LeMonde calls it a 'wake up call.'

From Reuters, June 1:

Standard & Poor's (S&P) decision to downgrade its rating on France's sovereign debt should in the short term deliver more political sting than pain in financial markets.

Days ahead of a June 9 EU parliamentary election, S&P cut France's long-term sovereign debt rating on Friday to "AA-" from "AA", citing expectations that higher than expected deficits would push up debt in the euro zone's second-biggest economy.
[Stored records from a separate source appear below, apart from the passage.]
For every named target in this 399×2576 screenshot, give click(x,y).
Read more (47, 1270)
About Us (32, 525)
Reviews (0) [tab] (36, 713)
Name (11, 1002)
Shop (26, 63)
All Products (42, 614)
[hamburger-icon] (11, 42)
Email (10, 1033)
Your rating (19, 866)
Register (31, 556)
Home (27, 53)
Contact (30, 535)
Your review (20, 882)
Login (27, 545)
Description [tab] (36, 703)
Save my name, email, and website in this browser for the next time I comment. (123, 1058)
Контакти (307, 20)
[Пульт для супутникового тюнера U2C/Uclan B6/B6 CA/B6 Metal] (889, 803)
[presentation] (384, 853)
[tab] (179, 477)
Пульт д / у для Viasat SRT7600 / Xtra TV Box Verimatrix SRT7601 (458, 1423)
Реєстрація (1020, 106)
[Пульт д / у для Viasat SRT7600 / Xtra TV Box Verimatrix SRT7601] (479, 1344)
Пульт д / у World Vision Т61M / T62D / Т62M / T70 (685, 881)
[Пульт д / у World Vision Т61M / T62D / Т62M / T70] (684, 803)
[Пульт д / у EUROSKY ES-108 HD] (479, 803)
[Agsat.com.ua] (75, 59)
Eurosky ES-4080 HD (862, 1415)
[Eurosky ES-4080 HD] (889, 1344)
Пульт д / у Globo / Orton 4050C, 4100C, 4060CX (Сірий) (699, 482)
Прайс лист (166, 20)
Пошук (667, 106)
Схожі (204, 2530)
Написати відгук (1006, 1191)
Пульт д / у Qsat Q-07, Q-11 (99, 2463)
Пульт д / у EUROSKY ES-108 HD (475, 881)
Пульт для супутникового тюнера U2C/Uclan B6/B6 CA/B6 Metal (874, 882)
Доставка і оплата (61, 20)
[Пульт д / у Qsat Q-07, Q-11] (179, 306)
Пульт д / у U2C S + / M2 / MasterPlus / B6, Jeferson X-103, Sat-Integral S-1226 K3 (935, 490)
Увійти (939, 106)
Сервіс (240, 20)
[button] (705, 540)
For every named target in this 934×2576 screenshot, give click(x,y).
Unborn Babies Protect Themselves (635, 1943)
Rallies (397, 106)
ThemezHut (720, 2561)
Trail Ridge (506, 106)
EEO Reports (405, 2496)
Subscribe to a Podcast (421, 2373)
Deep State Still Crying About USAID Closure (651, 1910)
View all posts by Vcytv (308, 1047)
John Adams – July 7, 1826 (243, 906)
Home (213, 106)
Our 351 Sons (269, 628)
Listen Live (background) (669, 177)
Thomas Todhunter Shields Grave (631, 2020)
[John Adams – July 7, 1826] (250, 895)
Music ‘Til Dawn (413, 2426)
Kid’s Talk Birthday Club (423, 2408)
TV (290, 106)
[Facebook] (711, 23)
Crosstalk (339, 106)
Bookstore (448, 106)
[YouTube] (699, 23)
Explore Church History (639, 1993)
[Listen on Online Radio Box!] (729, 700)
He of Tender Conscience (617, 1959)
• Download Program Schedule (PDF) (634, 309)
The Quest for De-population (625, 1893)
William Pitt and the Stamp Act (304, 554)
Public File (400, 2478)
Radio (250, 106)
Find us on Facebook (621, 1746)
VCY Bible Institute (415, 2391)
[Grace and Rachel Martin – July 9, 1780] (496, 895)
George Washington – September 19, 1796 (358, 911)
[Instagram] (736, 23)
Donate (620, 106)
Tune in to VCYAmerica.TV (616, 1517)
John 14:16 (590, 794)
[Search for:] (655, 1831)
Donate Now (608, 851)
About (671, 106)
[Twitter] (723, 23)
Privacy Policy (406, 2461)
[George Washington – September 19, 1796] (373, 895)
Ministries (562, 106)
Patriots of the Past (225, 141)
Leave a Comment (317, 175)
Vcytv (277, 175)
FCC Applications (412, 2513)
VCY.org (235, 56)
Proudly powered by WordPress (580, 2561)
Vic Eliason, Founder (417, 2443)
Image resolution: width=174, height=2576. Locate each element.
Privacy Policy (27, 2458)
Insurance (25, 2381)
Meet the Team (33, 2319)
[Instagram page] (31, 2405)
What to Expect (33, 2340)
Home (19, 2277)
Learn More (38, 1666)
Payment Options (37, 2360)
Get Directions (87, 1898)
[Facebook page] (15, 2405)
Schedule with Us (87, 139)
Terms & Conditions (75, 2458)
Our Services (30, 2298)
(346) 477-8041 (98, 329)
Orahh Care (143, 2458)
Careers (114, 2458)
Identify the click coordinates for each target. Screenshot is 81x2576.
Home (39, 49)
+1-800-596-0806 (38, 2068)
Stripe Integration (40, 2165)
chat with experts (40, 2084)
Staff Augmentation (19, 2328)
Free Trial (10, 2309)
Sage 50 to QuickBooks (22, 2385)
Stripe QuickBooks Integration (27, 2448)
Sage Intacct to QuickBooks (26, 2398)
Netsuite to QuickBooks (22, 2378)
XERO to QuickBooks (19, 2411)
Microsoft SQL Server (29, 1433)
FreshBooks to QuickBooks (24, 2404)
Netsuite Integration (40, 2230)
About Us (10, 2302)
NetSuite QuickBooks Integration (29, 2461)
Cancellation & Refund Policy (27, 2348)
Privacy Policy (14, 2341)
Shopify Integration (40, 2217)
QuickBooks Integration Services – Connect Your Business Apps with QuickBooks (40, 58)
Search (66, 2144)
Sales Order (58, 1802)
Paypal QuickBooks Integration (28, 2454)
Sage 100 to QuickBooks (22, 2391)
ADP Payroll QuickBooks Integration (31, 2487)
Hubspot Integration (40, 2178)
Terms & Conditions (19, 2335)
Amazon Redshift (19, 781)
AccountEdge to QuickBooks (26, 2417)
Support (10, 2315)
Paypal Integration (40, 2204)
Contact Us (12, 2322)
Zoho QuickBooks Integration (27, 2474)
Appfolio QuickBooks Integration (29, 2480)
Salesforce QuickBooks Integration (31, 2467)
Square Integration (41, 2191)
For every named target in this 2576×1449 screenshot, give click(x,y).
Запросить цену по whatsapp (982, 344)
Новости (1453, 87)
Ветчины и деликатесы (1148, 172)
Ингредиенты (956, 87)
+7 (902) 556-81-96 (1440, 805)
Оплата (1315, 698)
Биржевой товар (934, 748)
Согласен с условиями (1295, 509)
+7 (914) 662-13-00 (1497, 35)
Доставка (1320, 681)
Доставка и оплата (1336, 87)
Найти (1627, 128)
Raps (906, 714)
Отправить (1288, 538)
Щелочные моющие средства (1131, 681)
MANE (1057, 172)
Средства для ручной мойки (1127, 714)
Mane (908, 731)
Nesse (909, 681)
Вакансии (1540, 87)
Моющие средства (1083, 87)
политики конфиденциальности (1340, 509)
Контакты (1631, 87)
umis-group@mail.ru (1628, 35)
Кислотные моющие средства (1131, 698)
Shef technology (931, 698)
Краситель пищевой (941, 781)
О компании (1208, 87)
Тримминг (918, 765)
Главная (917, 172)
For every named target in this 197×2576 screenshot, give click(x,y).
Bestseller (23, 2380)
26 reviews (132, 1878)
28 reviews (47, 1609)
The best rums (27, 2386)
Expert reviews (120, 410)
WHAT MARKET REACTION CAN BE EXPECTED?
Citigroup analysts said in a note on Wednesday that a downgrade could push the spread between French and German benchmark bonds out by 3-5 basis points (bps).
That would be a relatively minor impact, pushing the spread out to around 50 bps , roughly where it stood two months ago after the government hiked its budget deficit estimates.

WHAT'S THE IMPACT ON POLICY?
The downgrade adds pressure on President Emmanuel Macron's government to detail billions of euros in budget savings needed to keep its deficit reduction plans on track. 
 
After raising its estimates in April, the government now expects to cut its public sector budget deficit from 5.1% of economic output this year to 4.1% next year, with aim of reducing the fiscal shortfall to an EU ceiling of 3% by 2027.
 
S&P said it expected France to miss its 2027 target, forecasting the deficit would stand at 3.5% of GDP then....
....MUCH MORE
 
3.5%? Pikers. How are you going to get a Potemkin economy at that rate?   

Boom times American-style, baby! 6 1/4% of GDP and more to come in 2025 - 2026!